India’s representative highlighted how the perpetrators of terrorism have cleverly adopted emerging technologies.  He called for international cooperation in extradition, capacity‑building, exchange of information and border controls, stressing that his country will not hesitate to raise its voice against enemies of humanity.  The international community must also consider the rights of victims of terrorism, the vast majority of whom are women and children.

The delegate of Pakistan, noting that his country has been the target of cross‑border terrorism for decades, said that struggles against colonial and foreign occupation have often been equated with terrorism.  Calling attention to the people’s struggle in Indian‑occupied Jammu and Kashmir for self‑determination, he emphasized that Islamophobia is the state policy of “Hitler’s Hindus” in the Indian Government.  Nonetheless, history is proof the people have always triumphed, he said, cautioning that terrorism is manifesting itself in mutated forms that are not effectively addressed.

Iran’s representative, who spoke for the Non‑Aligned Movement, condemned the use of State power against people under foreign occupation who are exercising their right to self‑determination.  He also rejected the unilateral preparation of lists accusing States of allegedly supporting terrorism and called for the Security Council sanction committees to streamline their listing and delisting procedures.

The representative of the Democratic People’s Republic of Korea, also condemning the arbitrary application of sanctions, said that attempts to bring about regime change in sovereign States violates the principles of the Organization and international law.  He called on Member States to stop supporting anti‑government terrorist organizations in order to overthrow legitimate Governments.

Prior to the debate, the Sixth Committee approved the organization of its work for the current session.  Milenko E. Skoknic (Chile), Chair for the seventy‑fifth session, noted the significant role the Committee plays in achieving the lofty goals of the Charter of the United Nations and highlighted the Organization’s COVID‑19 mitigation measures.  He introduced the members of the new Bureau:  Vice‑Chairs Ghanshyam Bhandari (Nepal); and Kristina Pelkiö (Czech Republic); and Rapporteur Solomon Korbieh (Ghana).  The Committee then elected by acclamation Sarah Weiss Ma’udi (Israel) as Vice‑Chair.

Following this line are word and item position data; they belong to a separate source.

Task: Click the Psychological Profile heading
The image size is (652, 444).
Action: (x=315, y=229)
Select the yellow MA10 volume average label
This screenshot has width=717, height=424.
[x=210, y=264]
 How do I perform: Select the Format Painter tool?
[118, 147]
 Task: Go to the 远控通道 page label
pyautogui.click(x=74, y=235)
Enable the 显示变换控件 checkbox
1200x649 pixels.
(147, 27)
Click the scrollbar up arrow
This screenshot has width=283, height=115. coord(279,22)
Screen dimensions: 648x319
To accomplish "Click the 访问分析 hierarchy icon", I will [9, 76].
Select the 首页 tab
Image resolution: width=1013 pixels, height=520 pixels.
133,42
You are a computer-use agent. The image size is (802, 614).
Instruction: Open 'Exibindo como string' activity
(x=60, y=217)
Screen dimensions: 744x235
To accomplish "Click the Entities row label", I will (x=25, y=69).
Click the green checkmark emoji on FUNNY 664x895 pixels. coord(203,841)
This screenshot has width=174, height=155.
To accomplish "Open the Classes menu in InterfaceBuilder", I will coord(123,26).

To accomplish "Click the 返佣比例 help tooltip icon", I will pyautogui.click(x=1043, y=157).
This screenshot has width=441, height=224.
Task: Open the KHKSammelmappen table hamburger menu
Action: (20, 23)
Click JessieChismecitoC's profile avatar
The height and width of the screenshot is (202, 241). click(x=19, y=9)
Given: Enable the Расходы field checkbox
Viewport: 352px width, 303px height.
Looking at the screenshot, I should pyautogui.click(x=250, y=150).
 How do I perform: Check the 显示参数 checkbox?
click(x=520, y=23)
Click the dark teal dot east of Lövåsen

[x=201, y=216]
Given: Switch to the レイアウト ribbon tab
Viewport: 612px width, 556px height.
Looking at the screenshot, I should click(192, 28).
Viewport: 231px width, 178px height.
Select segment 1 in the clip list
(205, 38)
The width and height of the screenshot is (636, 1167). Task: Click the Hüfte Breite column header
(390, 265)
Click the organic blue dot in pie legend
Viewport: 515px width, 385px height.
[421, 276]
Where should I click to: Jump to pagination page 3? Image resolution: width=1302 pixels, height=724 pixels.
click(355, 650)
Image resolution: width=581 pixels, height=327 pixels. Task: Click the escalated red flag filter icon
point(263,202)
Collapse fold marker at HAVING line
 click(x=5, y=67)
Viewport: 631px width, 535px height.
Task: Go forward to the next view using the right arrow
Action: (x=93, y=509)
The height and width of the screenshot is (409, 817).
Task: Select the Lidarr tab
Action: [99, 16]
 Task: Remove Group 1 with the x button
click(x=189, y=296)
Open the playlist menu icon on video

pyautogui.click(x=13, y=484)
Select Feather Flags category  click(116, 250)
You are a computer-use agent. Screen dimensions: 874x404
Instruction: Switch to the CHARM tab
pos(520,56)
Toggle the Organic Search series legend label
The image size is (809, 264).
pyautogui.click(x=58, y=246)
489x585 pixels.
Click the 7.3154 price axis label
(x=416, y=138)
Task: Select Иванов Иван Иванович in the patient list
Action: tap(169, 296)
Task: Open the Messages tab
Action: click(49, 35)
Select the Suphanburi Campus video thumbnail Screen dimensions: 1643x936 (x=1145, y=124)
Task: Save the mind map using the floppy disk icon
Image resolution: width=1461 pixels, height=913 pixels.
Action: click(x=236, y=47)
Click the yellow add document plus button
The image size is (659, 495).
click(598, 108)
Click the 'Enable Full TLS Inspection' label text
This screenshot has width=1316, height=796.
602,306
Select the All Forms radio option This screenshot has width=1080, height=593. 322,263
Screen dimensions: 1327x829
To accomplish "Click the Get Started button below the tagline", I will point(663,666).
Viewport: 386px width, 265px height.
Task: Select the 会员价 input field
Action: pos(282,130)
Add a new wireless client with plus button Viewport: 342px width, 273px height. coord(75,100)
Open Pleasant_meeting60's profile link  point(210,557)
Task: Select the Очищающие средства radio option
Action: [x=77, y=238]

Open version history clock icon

In that regard, Syria’s representative, along with the delegation of Iran, voiced his objection to the post of a Vice‑Chair being held by the representative of an occupying regime.

Mr. Skoknic then referred the Committee to the allocation of 32 agenda items for consideration during the session (document A/C.6/75/1), noting that the provisional programme of work prepared last year is no longer an adequate basis for the current session.  He outlined the combination of formal and informal, in‑person and virtual meetings that the Committee will be conducting on an exceptional basis this year, the time limits for statements and the deadlines for submitting the texts of draft resolutions.

Several delegates took the floor to voice various concerns regarding the current session.  Cuba’s representative, speaking on behalf of a number of countries, condemned the abuse by the United States of the Headquarters Agreement and its status as host country.

Other representatives raised concerns about the format of the meetings, including the delegate of the Russian Federation, who stressed the importance of preserving the rules of procedure of the General Assembly and the interactive nature of Committee meetings.  Nicaragua’s representative also underscored the need to have necessary time to discuss resolutions in in‑person sessions.

In addition, the Committee established working groups and elected chairpersons for “Criminal accountability of United Nations officials and experts on mission”, the “Scope and application of the principle of universal jurisdiction” and “Measures to eliminate international terrorism”.

Also speaking today were representatives of China, Singapore, Argentina, Colombia, Honduras, Philippines, Maldives and Nepal.

The Sixth Committee will meet next at 3 p.m. on Wednesday, 7 October, to continue its consideration on measures to combat international terrorism.